Valvular disease, resulting from damaged or faulty heart valves, causes insufficient blood flow between the chambers of the heart or from the heart to the rest of the body, according to the National Institutes of Health. The American Heart Association says the two most common problems that valve disease leads to are stenosis and regurgitation. When valves are not able to function properly, a decreased amount of blood gets through the valve. This can be the result of valves narrowed by stenosis, or calcifications on the valve, or from valves that don’t close all the way and allow blood to flow backward, or regurgitate. The heart must pump harder and more often to keep up with the demands of the body. After awhile, the heart weakens significantly and the valves need to be repaired or replaced altogether.
“For most people, heart surgery is recommended to treat advanced valvular disease, either through a valve repair or a valve replacement,” said Niberto Moreno, M.D., a Baptist Health Medical Group heart surgeon and Chief of Cardiothoracic Surgery. Yet for some, open heart surgery is too risky.
For those people who cannot undergo open heart surgery, two types of minimally-invasive procedures may be options to fix the valves. Transcatheter aortic valve replacement (TAVR) treats stenosis of the aortic valve and MitraClip treats blood regurgitation through the mitral valve.
Transcatheter Aortic Valve Replacement (TAVR)
During a TAVR procedure, an artificial heart valve is delivered through a catheter, or hollow wire, threaded from outside of the body to the inside of the heart. Then, the replacement valve is anchored in place using the tissue of the original valve, says Ramon Quesada, M.D., medical director of interventional cardiology and research at Baptist Cardiac & Vascular Institute.
TAVR, Dr. Moreno says, offers a better quality of life for patients with inoperable severe aortic valve stenosis than treating them with medication alone.
For patients with severe mitral valve regurgitation or insufficiency, Dr. Quesada evaluates them for a valve repair using the MitraClip, a device manufactured by Abbott Laboratories that was approved last year by the Food and Drug Administration.
Dr. Quesada led a clinical trial over a six-year period at Baptist Cardiac & Vascular Institute to determine the effectiveness of the MitraClip to repair the valve leading from the upper left chamber of the heart to the lower left chamber of the heart.
With mitral valve repair using the MitraClip, Dr. Quesada threads the device through a catheter inserted into a vein in the groin and up into the heart, crossing the septum, or inner wall of the heart, from one upper chamber of the heart to the other. The clip of the MitraClip then grasps the two flaps of the mitral valve and helps them close.
“This device is not for everyone,” Dr. Quesada stressed about the MitraClip. “Only 50 of the more than 400 patients we’ve screened over the last six years have been candidates for this procedure. But, we will be testing the second generation of these devices to see if different mechanisms also can be delivered to the heart endovascularly to treat other structural and valvular defects. The evolution of transcatheter heart repair is amazing.”

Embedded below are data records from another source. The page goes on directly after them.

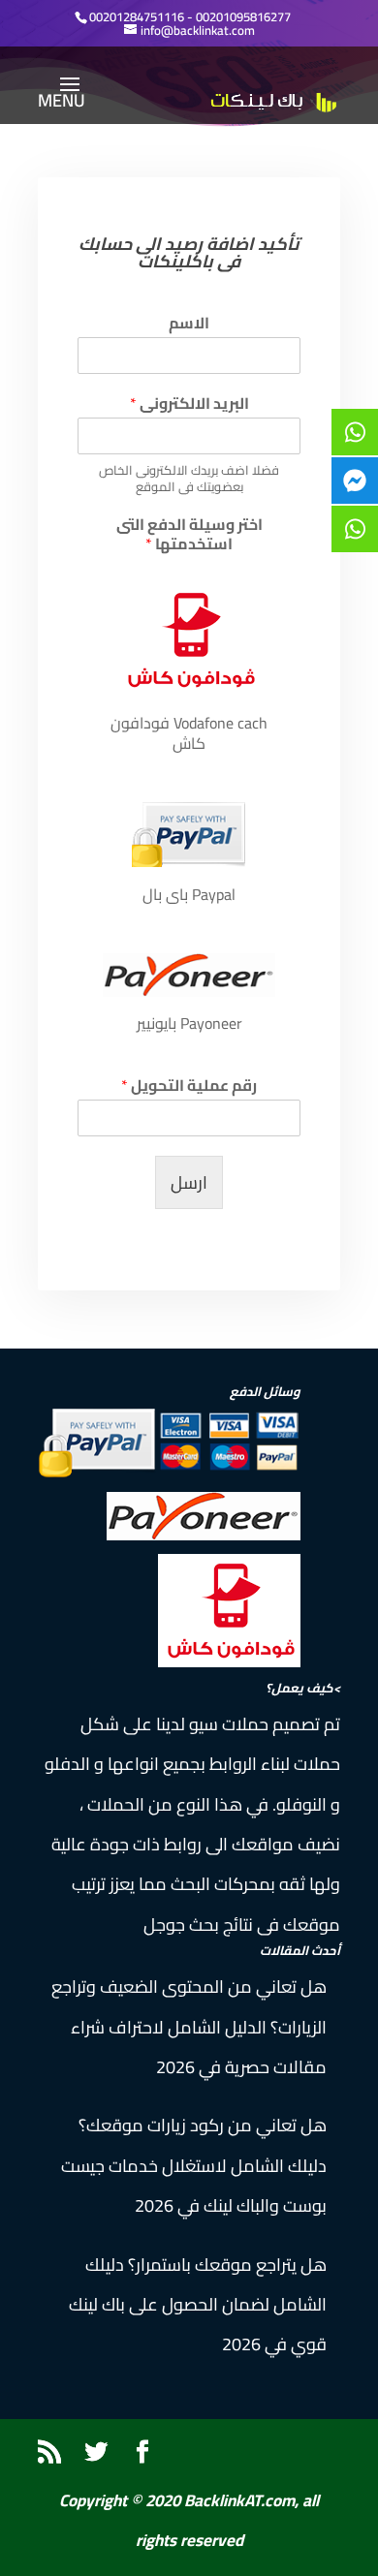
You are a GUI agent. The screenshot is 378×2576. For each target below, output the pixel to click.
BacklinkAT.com (239, 2500)
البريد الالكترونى (189, 403)
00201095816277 (243, 16)
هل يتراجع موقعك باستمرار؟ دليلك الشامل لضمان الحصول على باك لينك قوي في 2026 (198, 2305)
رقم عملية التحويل (189, 1085)
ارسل (189, 1182)
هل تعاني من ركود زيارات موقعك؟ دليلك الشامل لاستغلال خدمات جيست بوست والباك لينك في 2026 (194, 2165)
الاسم (189, 323)
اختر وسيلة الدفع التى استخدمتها (189, 534)
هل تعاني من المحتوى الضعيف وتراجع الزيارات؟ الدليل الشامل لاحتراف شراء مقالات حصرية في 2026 (189, 2027)
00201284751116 (136, 16)
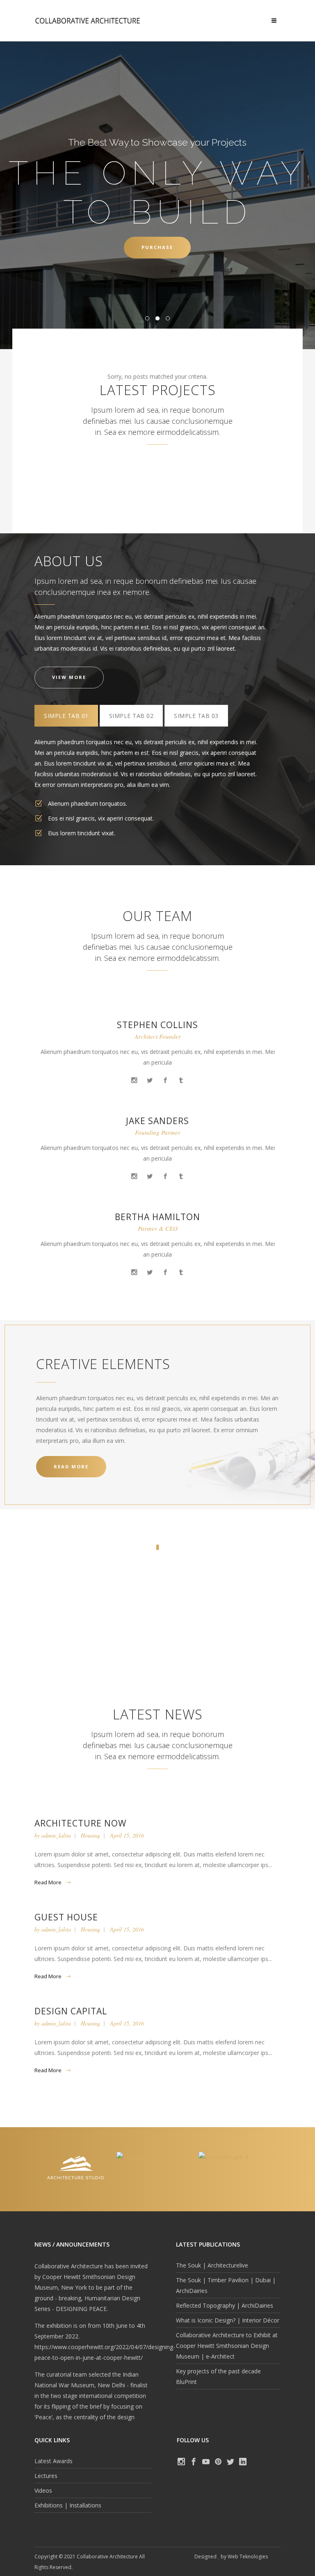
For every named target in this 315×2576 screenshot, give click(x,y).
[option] (75, 2157)
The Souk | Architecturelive (212, 2265)
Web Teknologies (248, 2556)
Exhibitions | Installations (67, 2505)
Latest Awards (53, 2461)
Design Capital (70, 2011)
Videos (43, 2490)
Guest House (66, 1917)
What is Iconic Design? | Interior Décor (227, 2320)
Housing (90, 1835)
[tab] (66, 716)
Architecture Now (80, 1823)
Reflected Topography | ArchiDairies (224, 2305)
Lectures (45, 2476)
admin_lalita (56, 1835)
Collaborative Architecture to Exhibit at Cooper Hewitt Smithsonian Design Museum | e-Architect (227, 2345)
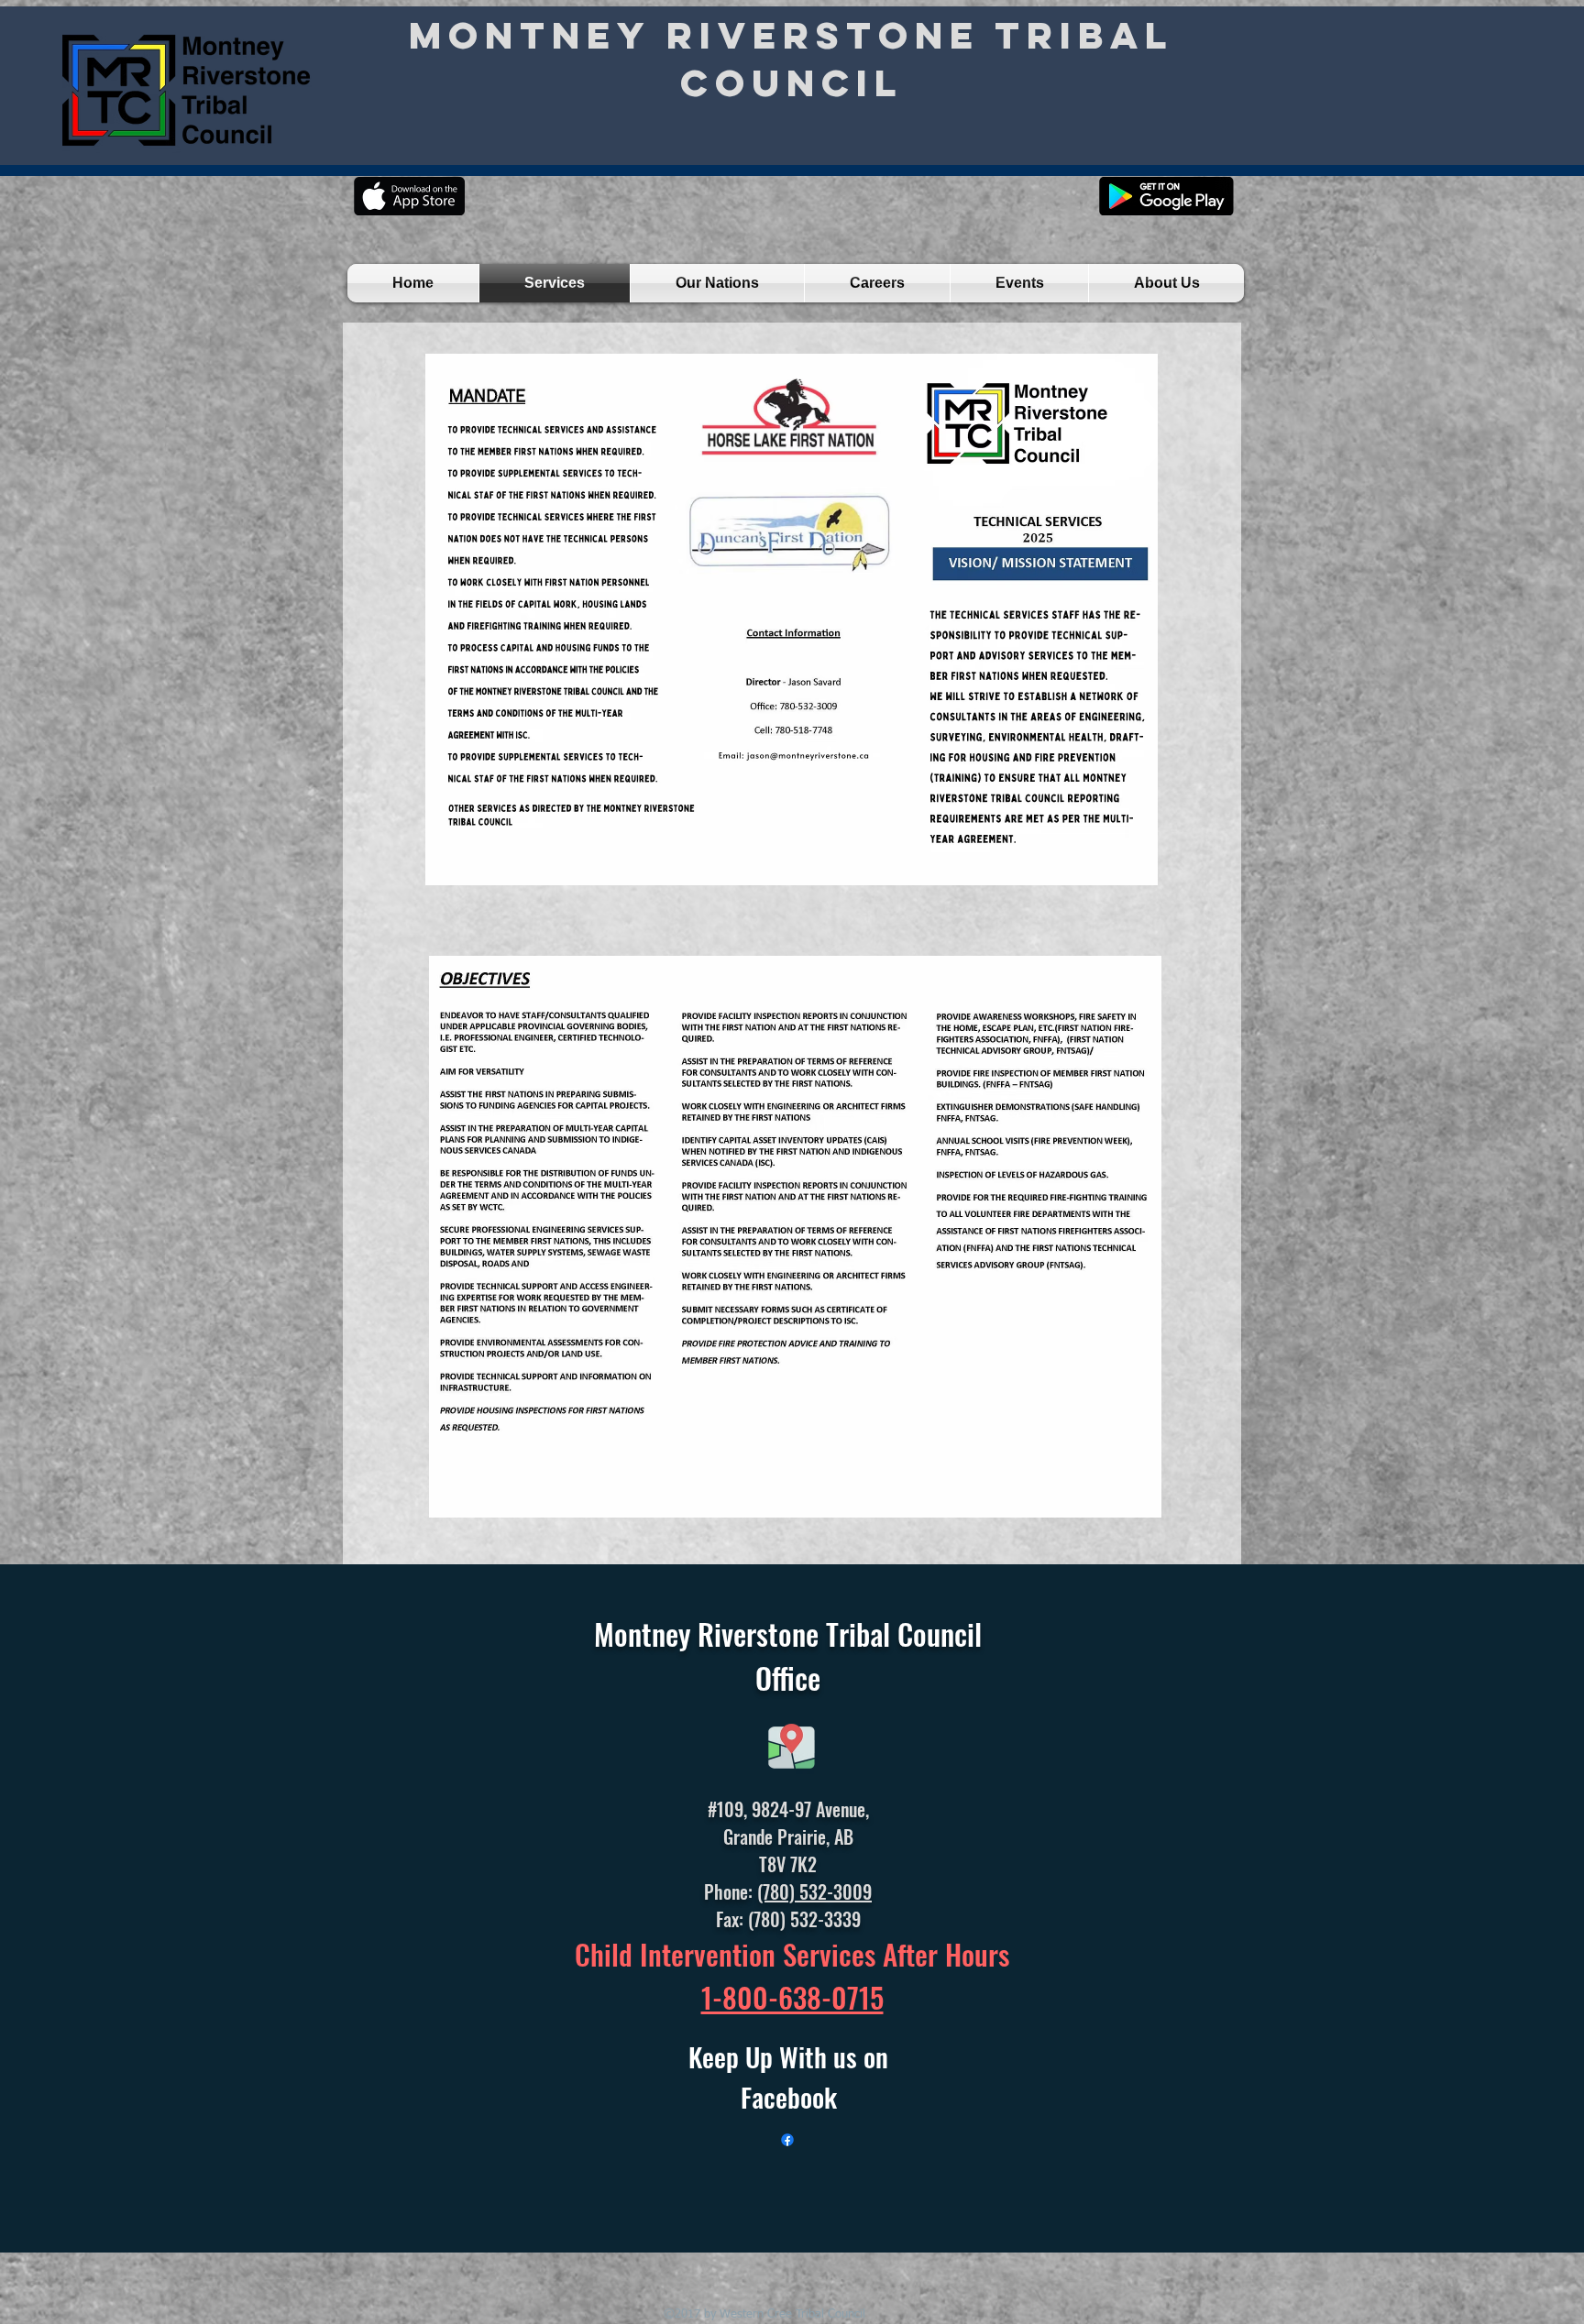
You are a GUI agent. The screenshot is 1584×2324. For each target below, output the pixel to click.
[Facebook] (787, 2140)
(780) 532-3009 (814, 1891)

Dr. Moreno echoes that sentiment.
“These new approaches for high-risk patients add to our ability to give more patients a better quality of life and lengthen their lifespan,” he said. “We’re on the leading edge of the research going on in this area, and our team approach between the surgeons and interventional cardiologists has helped our patients do better than with traditional interventions and medications.”
So, while broken hearts from love lost tend to heal over time, a broken heart muscle won’t without the care of skilled surgeons and cardiologists who take their love of your heart very seriously throughout the year – not just in February.